そして、2023年3月13日、東京高裁が下した判断は―

東京高裁は、5年前の自らの判断を覆し、再審開始を決めた。

「1年以上みそ漬けされた衣類の血痕の赤みが消えることは、専門的知見によって合理的に推測できる」として、弁護側の主張を全面的に支持した。

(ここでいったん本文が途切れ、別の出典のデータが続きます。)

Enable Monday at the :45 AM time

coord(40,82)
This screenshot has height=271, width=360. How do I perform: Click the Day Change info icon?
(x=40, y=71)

さらに、東京高裁は、袴田さんの逮捕後に第三者が「5点の衣類」をみそタンクに入れた可能性があると言及。

東京高裁の決定文より
「第三者は捜査機関の者である可能性が極めて高いと思われる」

捜査機関による証拠ねつ造の疑いにまで踏み込んだ。

姉・袴田ひで子さん
「ただ、嬉しい。ただ、嬉しい。ただ、嬉しい。私は56年間戦ってきているんですよ。この日が来るのを本当に心待ちにしておりました。これでやっと肩の荷がおりたという感じ」

再審開始決定の翌日―

姉・ひで子さんは弟に今回の決定を伝えた。

袴田ひで子さん
「東京高等裁判所から『袴田巖様』って通知が来たの。主文、理由、検察庁が即時抗告したのを棄却。だから、再審開始になった。だからもう何にも心配いらんだよ。安心しな」

元被告人と元裁判官、50年ぶりの再開

同じ日、再審開始の決定を特別な思いで受け止めた人が福岡にいた。島内和子さん(82)。死刑判決の真相を告白した元裁判官・熊本典道さんのパートナーだ。熊本さんは2020年に亡くなっている。

熊本元裁判官のパートナー 島内和子さん
「良かったねー。再審ができますよ。一番の願いだったからね」

熊本さんが亡くなる2年前、袴田さんは病室を訪れ、50年ぶりの再会を果たしていた。元裁判官は、振り絞るように元被告人の名前を呼んだ。

元静岡地裁・裁判官 故・熊本典道さん
「イワオー…」

熊本さんは、袴田さんに出した死刑判決を後悔しつづけていた。